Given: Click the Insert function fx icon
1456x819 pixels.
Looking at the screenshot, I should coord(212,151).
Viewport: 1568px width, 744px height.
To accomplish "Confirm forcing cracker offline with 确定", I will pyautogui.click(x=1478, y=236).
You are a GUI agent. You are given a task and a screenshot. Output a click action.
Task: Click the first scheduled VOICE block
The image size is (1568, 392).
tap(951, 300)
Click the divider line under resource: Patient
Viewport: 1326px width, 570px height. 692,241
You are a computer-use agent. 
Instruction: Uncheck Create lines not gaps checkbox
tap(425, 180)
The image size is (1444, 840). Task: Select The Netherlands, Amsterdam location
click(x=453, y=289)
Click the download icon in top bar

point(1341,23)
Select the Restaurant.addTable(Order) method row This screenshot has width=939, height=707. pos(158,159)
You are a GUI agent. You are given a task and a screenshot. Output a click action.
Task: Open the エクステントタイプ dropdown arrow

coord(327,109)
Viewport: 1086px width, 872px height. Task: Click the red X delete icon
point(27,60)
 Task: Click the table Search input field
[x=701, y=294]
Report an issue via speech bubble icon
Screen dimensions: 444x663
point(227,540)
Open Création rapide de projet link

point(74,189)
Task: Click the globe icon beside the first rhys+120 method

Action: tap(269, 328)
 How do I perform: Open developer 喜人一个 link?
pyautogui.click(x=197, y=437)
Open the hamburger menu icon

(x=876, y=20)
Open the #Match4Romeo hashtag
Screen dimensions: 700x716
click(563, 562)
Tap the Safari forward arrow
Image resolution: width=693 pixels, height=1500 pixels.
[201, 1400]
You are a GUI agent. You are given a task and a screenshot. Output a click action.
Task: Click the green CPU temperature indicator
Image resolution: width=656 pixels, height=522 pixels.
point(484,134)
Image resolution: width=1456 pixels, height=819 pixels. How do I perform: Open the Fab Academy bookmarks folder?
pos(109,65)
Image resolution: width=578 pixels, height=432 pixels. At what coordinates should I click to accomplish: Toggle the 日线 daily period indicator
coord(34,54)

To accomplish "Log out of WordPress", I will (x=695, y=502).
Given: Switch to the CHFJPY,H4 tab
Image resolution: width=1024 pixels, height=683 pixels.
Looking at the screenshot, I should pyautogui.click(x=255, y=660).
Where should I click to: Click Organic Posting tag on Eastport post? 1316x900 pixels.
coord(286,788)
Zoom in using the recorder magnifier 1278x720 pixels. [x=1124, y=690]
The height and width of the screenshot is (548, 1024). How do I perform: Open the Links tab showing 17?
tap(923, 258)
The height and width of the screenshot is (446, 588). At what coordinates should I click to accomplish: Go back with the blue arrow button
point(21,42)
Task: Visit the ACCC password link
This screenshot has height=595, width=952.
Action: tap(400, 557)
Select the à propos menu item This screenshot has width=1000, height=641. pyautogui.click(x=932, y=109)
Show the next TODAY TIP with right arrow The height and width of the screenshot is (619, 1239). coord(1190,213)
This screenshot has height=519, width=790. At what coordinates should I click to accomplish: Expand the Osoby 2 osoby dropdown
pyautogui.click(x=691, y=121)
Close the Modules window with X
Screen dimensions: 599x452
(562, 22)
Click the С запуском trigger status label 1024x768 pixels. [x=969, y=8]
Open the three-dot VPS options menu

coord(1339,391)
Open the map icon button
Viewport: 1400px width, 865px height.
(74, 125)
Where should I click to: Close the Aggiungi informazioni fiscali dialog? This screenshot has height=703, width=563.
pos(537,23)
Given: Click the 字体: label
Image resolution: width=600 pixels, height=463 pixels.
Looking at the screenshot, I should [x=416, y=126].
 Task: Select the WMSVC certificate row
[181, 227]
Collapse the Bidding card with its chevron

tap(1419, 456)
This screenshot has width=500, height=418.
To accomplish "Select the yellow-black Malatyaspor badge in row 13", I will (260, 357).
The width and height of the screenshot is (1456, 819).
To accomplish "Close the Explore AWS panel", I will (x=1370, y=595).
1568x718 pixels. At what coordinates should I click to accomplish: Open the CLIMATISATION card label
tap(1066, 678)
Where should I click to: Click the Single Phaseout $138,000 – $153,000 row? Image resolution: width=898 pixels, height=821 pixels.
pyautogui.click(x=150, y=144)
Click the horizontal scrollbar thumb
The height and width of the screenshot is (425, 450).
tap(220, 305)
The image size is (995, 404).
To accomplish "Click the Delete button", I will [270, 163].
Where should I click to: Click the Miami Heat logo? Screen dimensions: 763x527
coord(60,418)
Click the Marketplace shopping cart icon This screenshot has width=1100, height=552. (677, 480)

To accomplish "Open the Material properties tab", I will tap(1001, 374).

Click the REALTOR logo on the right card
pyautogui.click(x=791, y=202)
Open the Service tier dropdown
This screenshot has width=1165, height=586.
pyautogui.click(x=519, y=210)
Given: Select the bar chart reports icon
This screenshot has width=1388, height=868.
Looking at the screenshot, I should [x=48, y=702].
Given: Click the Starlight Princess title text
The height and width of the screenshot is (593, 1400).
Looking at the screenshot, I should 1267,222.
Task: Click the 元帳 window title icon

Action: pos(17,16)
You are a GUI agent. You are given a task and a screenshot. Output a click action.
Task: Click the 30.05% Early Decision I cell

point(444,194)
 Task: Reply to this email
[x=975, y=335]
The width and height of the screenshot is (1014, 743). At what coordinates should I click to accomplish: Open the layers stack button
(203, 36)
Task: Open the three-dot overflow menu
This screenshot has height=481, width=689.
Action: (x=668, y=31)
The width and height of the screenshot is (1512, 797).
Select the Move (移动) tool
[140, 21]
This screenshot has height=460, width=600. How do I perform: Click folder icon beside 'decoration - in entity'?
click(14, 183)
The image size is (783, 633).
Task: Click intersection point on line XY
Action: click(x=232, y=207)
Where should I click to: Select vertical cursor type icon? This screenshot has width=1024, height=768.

□ □ □ □ □

» Aim of the exercise
Return the data lines verbatim, starting at the line containing "Given: Select the bar chart reports icon" and ending at the line containing "[x=975, y=335]".

» Result of this task
Given: Select the bar chart reports icon
This screenshot has width=1388, height=868.
Looking at the screenshot, I should [x=48, y=702].
Given: Click the Starlight Princess title text
The height and width of the screenshot is (593, 1400).
Looking at the screenshot, I should 1267,222.
Task: Click the 元帳 window title icon

Action: pos(17,16)
You are a GUI agent. You are given a task and a screenshot. Output a click action.
Task: Click the 30.05% Early Decision I cell

point(444,194)
 Task: Reply to this email
[x=975, y=335]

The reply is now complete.